In July 2019, the Company acquired a specified customer pipeline and assembled workforce from Omni Energy, LLC (“Omni”), an existing solar integrator with multi-family solar project origination and development capabilities.

The purchase consideration for the assets acquired was approximately $23.5 million, consisting of $2.7 million in cash upfront and $20.8 million representing the fair value of contingent consideration based upon new solar system installations through 2022. The Company estimated the fair value of the contingent consideration at the acquisition date using a probability-weighted discounted cash flow methodology. The estimated range of outcomes (undiscounted) was from $17.7 million to $28.9 million. The total fair value of the assets acquired of $23.5 million is comprised of an intangible asset related to customer relationships of $14.2 million with estimated useful life of five years, and goodwill of $9.3 million. Customer relationships were valued with Level 3 inputs. The Company reassesses the valuation assumptions each reporting period, with any changes in the fair value accounted for in sales and marketing expense within the consolidated statements of operations. The fair value of the contingent consideration as of September 30, 2020 was $6.1 million.

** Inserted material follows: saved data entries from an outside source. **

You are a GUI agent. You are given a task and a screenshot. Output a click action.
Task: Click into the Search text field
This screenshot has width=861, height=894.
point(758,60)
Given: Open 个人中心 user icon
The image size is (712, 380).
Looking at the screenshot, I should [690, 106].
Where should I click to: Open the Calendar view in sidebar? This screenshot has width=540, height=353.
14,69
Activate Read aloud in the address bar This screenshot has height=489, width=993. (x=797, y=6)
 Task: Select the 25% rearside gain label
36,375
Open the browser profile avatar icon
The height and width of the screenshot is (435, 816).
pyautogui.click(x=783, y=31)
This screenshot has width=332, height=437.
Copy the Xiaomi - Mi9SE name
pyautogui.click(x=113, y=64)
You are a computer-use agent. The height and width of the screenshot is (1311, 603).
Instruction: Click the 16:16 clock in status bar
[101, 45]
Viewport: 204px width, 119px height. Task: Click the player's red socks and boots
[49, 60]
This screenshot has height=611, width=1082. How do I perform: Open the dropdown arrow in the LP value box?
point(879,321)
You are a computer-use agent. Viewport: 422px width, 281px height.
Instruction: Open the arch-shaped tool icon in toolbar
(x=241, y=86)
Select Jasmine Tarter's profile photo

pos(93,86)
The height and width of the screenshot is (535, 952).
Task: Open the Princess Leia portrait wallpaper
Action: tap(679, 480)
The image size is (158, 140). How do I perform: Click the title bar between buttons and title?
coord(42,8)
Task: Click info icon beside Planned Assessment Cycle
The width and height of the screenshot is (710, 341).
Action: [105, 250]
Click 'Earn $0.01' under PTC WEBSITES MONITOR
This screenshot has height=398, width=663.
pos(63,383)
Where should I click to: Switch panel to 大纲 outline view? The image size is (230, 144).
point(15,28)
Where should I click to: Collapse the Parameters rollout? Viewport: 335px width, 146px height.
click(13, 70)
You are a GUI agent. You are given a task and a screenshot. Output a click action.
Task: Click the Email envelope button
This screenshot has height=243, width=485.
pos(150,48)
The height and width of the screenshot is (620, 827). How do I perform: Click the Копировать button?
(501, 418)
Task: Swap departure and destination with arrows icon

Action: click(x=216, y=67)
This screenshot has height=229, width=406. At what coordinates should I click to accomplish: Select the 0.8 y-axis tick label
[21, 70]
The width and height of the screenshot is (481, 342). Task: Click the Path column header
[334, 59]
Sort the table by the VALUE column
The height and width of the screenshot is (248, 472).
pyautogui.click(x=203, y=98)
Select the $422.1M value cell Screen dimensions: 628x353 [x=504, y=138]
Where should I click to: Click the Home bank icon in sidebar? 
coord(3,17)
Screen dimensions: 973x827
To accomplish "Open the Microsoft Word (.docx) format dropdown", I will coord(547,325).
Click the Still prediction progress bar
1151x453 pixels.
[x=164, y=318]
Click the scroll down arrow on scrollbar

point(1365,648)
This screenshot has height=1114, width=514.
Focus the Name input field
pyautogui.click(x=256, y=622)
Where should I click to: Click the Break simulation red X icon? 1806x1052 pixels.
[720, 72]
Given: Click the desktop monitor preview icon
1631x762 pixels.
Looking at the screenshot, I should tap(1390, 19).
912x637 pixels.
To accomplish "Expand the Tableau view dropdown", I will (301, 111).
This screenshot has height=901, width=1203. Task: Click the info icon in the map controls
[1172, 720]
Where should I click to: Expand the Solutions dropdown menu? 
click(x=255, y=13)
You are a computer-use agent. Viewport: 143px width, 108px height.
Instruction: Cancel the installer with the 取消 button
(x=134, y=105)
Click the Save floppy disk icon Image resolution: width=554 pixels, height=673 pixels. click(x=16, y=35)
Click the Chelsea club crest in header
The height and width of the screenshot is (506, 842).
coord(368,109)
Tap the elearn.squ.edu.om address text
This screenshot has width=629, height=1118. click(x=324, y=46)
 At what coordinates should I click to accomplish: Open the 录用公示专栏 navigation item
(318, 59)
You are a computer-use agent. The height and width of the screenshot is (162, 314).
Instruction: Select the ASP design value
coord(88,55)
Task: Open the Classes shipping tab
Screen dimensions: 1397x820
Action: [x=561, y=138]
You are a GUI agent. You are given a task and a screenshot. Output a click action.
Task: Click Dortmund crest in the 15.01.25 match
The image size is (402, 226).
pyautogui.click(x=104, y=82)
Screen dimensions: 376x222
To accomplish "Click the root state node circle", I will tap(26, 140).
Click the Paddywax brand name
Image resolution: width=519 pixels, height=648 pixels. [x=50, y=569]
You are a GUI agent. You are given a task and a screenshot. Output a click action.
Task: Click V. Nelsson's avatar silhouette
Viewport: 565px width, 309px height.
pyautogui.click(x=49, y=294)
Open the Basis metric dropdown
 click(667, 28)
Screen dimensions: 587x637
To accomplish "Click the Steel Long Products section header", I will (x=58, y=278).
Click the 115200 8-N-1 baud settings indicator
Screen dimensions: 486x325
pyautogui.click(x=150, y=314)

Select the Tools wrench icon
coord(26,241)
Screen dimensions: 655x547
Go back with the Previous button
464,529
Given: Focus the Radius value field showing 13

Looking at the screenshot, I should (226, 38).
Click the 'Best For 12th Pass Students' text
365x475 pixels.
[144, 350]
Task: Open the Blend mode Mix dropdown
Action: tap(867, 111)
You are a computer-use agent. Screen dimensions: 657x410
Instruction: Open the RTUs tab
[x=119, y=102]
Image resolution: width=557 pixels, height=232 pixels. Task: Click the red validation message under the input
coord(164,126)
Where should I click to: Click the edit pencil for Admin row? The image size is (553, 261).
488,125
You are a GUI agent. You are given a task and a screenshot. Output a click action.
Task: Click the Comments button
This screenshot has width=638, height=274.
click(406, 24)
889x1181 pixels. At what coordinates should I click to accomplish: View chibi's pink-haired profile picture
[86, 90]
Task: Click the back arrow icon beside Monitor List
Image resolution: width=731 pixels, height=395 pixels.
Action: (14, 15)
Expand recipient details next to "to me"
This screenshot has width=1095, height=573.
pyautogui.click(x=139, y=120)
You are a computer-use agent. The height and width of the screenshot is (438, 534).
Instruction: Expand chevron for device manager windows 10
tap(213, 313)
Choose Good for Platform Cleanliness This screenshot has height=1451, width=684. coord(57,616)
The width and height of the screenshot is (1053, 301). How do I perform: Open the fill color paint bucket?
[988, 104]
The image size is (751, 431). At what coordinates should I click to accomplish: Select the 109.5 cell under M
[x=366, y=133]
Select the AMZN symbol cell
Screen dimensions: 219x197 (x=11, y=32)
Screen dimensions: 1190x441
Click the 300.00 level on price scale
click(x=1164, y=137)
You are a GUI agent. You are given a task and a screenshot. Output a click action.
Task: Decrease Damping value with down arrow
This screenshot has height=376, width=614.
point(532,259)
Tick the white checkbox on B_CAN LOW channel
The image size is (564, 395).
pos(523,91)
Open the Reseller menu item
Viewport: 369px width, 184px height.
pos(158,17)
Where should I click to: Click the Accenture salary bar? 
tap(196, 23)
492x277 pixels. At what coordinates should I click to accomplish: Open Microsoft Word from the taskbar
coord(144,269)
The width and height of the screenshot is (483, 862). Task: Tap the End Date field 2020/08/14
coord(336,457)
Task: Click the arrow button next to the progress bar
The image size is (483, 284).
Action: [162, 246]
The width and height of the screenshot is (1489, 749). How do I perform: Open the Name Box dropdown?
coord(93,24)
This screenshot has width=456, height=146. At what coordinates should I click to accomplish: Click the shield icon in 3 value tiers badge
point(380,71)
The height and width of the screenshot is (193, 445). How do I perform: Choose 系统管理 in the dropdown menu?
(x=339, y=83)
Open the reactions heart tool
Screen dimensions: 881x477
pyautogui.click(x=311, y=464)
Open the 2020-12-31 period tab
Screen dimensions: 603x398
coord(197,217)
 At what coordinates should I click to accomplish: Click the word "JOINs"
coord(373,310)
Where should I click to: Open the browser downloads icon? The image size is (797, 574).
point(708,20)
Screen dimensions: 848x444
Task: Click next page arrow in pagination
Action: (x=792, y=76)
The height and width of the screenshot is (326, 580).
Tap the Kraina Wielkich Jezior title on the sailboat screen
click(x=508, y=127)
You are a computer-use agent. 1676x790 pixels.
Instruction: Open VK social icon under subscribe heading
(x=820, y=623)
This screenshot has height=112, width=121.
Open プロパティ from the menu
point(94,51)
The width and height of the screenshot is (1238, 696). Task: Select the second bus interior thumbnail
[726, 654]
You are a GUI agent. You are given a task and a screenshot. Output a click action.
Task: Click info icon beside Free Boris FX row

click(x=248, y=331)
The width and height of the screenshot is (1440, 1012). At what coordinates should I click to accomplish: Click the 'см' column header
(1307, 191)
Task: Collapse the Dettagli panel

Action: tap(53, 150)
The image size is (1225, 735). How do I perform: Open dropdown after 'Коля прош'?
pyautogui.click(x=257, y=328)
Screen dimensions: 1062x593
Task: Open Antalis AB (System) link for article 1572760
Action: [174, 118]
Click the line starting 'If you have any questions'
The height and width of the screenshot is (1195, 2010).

The fair value of the assets acquired and liabilities assumed was finalized during the three months ended September 30, 2020 and resulted in no additional adjustments.  

Goodwill represents the excess of the purchase price over the fair value of the asset acquired. Goodwill recorded is primarily attributable to the acquired assembled workforce and synergies achieved through the elimination of redundant costs.